Copy out every line in the items below that contains the word "Where". Case counts.

>> Start

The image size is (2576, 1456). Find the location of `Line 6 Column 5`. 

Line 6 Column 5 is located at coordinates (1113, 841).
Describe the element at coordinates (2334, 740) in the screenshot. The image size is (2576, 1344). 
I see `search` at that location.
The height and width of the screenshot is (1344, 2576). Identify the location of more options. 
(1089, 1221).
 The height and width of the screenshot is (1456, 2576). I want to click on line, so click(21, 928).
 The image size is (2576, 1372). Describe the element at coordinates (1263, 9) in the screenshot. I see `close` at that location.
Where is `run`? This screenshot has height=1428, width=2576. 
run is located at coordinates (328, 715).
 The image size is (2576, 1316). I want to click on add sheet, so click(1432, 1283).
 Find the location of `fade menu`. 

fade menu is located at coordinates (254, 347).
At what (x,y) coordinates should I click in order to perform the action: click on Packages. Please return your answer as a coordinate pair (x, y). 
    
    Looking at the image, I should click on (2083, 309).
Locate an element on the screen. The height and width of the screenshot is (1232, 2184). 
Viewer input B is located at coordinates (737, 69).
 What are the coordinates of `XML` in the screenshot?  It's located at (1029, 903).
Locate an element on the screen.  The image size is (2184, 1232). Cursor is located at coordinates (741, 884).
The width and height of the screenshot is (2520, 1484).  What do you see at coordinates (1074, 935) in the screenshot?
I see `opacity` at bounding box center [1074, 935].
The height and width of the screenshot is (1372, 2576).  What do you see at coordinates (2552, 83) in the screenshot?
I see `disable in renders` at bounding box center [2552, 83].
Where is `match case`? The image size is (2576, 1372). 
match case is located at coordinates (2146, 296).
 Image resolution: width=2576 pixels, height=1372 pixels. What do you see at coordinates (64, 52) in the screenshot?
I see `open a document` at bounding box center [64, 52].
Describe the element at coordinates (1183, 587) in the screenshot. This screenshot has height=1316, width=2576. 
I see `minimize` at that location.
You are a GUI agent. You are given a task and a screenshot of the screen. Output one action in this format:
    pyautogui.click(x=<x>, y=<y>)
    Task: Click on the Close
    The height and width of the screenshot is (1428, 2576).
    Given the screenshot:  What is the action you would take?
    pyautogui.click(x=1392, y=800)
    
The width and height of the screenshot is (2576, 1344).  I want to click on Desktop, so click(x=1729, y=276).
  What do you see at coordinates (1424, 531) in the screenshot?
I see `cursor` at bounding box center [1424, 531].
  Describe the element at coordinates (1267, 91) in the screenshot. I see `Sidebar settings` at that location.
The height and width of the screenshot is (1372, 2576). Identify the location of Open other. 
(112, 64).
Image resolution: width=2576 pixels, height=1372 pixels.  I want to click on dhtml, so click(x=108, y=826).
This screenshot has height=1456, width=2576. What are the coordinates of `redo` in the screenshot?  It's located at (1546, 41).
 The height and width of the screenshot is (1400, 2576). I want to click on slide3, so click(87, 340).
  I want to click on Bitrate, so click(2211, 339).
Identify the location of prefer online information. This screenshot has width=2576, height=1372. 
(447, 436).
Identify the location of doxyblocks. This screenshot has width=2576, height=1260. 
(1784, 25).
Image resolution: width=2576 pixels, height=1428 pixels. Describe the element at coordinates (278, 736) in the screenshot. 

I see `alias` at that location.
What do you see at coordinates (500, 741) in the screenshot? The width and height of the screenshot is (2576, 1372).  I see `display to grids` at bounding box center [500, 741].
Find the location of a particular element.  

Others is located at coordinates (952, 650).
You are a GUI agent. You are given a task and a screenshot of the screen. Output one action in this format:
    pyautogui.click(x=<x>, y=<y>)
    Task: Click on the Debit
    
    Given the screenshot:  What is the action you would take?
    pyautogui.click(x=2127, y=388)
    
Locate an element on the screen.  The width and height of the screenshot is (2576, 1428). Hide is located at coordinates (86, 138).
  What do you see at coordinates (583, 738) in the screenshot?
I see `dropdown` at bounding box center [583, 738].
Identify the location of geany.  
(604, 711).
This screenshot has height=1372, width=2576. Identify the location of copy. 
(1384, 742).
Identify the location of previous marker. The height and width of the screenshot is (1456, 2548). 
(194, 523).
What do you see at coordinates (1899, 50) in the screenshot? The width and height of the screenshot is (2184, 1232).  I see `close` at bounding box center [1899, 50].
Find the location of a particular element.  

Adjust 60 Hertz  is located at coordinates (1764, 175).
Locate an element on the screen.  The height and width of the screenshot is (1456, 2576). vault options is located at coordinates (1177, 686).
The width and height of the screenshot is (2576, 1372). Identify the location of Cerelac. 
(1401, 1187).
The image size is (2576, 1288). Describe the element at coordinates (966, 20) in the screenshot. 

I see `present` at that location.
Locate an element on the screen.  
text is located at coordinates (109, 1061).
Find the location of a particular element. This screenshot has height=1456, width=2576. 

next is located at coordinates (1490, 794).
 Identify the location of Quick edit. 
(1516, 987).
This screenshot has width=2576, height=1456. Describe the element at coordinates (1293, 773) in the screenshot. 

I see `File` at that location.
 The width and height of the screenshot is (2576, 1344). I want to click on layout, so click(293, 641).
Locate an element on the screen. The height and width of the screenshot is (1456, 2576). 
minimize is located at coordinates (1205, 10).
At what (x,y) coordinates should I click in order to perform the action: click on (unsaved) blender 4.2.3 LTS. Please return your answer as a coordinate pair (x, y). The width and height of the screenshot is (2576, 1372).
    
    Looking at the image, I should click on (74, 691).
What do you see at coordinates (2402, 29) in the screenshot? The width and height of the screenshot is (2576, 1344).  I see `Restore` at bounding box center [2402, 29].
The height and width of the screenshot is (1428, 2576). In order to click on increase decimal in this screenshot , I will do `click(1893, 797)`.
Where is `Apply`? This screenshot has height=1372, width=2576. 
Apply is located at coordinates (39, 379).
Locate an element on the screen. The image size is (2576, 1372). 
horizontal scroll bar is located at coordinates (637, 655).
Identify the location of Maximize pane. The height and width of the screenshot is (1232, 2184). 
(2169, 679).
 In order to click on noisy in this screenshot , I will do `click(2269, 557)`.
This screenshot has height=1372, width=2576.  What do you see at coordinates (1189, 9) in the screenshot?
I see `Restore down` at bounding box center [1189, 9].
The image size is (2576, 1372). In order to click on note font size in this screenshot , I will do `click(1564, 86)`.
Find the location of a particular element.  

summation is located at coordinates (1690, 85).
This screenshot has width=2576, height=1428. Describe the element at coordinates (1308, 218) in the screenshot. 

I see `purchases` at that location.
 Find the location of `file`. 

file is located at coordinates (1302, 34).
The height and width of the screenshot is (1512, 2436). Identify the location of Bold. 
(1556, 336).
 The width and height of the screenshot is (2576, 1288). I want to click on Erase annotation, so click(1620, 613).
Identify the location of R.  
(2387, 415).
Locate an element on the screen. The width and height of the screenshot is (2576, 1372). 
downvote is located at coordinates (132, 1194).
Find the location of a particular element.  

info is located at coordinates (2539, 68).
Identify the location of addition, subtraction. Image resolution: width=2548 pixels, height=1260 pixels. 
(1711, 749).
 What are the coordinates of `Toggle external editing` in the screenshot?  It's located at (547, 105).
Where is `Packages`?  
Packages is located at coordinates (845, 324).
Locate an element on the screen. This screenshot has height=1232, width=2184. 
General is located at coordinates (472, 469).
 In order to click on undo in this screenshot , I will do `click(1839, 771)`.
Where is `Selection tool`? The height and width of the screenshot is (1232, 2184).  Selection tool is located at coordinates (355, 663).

>> End

» THE RESULT:
Where is `run`? This screenshot has height=1428, width=2576. 
Where is `match case`? The image size is (2576, 1372). 
Where is `Apply`? This screenshot has height=1372, width=2576. 
Where is `Packages`?  
Where is `Selection tool`? The height and width of the screenshot is (1232, 2184).  Selection tool is located at coordinates (355, 663).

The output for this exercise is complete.